- #1
JJBladester
Gold Member
- 281
- 2
Homework Statement
I seem to have no problem applying KVL to NPN transistor bias circuits, but a world of trouble getting my polarities straight on PNP transistor bias circuits. The +'s and -'s are driving me crazy.
The following circuit was presented in the "Voltage-Divider Biased PNP Transistor" section of my Electronics textbook. My task is to find IE. The book gives IE as:
I_{E}=\frac{-V_{TH}+V_{BE}}{R_E+R_{TH}/\beta _{DC}}
The circuit in question:
Homework Equations
Kirchhoff's Voltage Law --> Sum of voltage rises + drops = 0
Voltage Divider Law --> V_x=\left (\frac{R_x}{R_T} \right )E
The Attempt at a Solution
The first thing I did was redraw the circuit.

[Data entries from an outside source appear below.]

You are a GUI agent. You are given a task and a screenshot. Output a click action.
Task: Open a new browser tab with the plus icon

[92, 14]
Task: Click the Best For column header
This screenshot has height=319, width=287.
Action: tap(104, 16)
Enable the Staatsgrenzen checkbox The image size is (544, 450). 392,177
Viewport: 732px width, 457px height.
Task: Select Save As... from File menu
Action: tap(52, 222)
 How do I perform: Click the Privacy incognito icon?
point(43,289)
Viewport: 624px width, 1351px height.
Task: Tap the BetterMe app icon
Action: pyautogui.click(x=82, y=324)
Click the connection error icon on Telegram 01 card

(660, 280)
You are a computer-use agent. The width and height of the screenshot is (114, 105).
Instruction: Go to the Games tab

Then I used Thévenin's Theorem to get reduce the left-hand "window" to one voltage source and one resistance.
V_{TH}=V_{R2}=\left (\frac{R_2}{R_1+R_2} \right )\left ( -V_{CC} \right )
R_{TH}=\frac{R_1R_2}{R_1+R_2}
The Thévenized circuit is now:
Now comes the part that I always screw up; getting the polarities correct on my KVL equation...
V_{TH}-I_ER_E-V_{BE}-I_BR_{TH=0}
V_{TH}-I_ER_E-V_{BE}-\left (\frac{I_E}{\beta } \right )\left ( R_{TH} \right )=0 because I_B=\left (\frac{I_E}{\beta } \right )
I_E\left ( R_E+\frac{R_{TH}}{\beta } \right )=V_{TH}-V_{BE}
I_E=\frac{V_{TH}-V_{BE}}{R_E+R_{TH}/\beta }=\frac{\left (\frac{R_2}{R_1+R_2} \right )\left ( -V_{CC} \right )-0.7V}{R_E+R_{TH}/\beta }
I also drew this little diagram to help me with the PNP transistor because I tend to get confused about the polarity of the base-emitter junction:
I think my answer is the same as the book's but I'm not sure. They don't give VBE as a specific voltage level so I don't know if it's +0.7V or -0.7V.